Uncertainty comes as we meet the characters, understand their perspectives, and discover their flaws. The beauty in which they are presented to us adds to the pace and humour of the play, with marionette poses and weightless dashes across the stage.

L to R: Neta J. Rose (Señora Polichinela), Erin Eldershaw (Silvia), Soo Garay (Doña Sirena), Scott Maudsley (Señor Polichinela). Photo: Andrew Alexander

Fast moves and fast lines may be fun, but it can add up to frustration if the audience can’t hear. Luckily, this was not a problem. The first comment I overheard during intermission was “I’m so happy I can understand everything they are saying. So much clearer than the opening speeches. You can tell these are professionals.”

The professional spirit came out in the opening night performance where the play achieved moments of artistry.

The professional spirit came out in the opening night performance where the play achieved moments of artistry. The point where a piece escapes the grasp of its creator. I can only imagine what is going to happen on future nights, when the lines are embodied, and the heat is less exhausting. The third act showed the toll the heat, the burden of costumes, and the fast pace was taking on the actors. But as they say, this is the charm of live theatre.

L to R: Mitchel Rose (Arlequín), Ross Mullan (Crispín), Bruce Spinney (Capitán). Photo: Andrew Alexander.

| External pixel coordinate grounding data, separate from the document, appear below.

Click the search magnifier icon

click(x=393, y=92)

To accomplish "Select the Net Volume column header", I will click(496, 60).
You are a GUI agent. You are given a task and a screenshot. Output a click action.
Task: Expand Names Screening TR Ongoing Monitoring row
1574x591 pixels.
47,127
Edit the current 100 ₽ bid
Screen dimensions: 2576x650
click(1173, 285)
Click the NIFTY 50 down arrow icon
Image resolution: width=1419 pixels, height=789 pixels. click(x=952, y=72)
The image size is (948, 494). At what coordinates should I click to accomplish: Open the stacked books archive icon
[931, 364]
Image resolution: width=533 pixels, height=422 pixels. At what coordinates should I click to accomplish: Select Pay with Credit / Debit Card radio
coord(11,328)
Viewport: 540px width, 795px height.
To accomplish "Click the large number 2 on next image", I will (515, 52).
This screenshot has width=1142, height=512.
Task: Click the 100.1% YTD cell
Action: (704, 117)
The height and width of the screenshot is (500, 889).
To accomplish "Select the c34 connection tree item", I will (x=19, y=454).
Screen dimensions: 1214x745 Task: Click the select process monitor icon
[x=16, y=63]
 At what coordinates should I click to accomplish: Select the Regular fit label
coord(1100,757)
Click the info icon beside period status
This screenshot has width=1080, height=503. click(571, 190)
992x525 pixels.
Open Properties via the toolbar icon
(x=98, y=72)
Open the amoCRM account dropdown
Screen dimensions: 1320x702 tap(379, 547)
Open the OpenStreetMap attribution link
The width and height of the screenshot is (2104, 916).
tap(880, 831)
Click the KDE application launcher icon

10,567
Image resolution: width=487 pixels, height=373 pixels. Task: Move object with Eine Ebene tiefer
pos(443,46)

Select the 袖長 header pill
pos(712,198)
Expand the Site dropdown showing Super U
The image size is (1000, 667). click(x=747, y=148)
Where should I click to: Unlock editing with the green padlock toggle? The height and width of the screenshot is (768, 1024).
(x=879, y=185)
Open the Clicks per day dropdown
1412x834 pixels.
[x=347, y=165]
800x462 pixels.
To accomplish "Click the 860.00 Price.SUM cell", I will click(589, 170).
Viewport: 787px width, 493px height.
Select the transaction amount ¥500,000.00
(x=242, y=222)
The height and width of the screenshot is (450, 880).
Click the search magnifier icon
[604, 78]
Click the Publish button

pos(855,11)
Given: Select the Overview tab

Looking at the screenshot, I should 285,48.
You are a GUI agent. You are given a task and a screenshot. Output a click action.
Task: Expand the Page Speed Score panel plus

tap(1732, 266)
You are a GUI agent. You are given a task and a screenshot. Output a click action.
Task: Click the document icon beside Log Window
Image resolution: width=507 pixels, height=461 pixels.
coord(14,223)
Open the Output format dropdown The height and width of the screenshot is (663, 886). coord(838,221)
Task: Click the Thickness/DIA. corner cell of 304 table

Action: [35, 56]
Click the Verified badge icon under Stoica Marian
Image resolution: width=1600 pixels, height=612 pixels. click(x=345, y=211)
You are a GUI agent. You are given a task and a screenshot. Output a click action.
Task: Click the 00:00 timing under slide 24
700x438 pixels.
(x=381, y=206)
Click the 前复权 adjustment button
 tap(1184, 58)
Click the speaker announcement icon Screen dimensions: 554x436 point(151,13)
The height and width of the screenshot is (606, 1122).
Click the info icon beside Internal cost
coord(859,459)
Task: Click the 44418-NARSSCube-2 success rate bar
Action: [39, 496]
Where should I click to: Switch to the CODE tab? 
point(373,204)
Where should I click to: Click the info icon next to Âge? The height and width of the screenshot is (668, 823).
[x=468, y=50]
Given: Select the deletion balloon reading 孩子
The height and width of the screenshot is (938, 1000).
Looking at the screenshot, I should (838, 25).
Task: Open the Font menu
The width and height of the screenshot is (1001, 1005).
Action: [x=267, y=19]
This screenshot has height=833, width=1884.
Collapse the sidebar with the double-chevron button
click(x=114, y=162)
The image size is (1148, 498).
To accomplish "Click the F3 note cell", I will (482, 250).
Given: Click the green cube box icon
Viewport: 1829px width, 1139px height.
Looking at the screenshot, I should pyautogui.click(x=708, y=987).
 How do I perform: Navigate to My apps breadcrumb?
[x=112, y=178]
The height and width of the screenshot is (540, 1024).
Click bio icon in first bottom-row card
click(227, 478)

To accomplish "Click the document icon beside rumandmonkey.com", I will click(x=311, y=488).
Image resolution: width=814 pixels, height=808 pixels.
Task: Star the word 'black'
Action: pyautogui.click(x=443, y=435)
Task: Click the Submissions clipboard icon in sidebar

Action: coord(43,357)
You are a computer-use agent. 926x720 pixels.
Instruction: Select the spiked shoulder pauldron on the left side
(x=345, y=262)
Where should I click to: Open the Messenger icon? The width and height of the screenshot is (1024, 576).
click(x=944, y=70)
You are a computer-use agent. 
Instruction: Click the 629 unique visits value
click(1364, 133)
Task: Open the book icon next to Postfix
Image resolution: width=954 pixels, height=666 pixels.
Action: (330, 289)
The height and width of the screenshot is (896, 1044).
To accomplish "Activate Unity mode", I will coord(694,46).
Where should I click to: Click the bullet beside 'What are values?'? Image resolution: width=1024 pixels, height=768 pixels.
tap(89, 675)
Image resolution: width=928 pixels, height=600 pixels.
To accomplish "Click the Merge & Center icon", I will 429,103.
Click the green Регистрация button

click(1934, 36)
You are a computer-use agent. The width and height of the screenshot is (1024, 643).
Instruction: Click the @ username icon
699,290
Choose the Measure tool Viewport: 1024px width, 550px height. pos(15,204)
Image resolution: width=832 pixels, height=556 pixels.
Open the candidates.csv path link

It is said that the best comedies are written during the hardest times as we seek hope in the best of ourselves, while enduring our circumstances. This is one of those comedies. The masked caricatures are people you would see on the streets in one of Spain’s depressions in 1903. And now after this classic reproduction, you may see their shadows on your cell phone’s social media pages.

Proof that good art has eternal power. That’s something to think about as you wander back through the park on your way home. I think, I think too much.


The Bonds of Interest by Jacinto Benavente is presented by Odyssey Theatre. It is playing at Strathcona Park (25 Range Road, Ottawa) from July 27- August 25, 2019. Tickets are available online and by phone. Visit Odyssey Theatre’s Theatre Under the Stars website for The Bonds of Interest prices and updated show times.

You can also purchase a “Picnic and a Play” package provided by Signatures Cordon Bleu. Please note, there is some limited space for lawn chairs, but most of the seating is on wooden bleachers. Back supporting seat pads are available for rent ($2) but feel free to bring your own. Emergency bug spray is available for free, in case of spontaneous mosquito hatchings.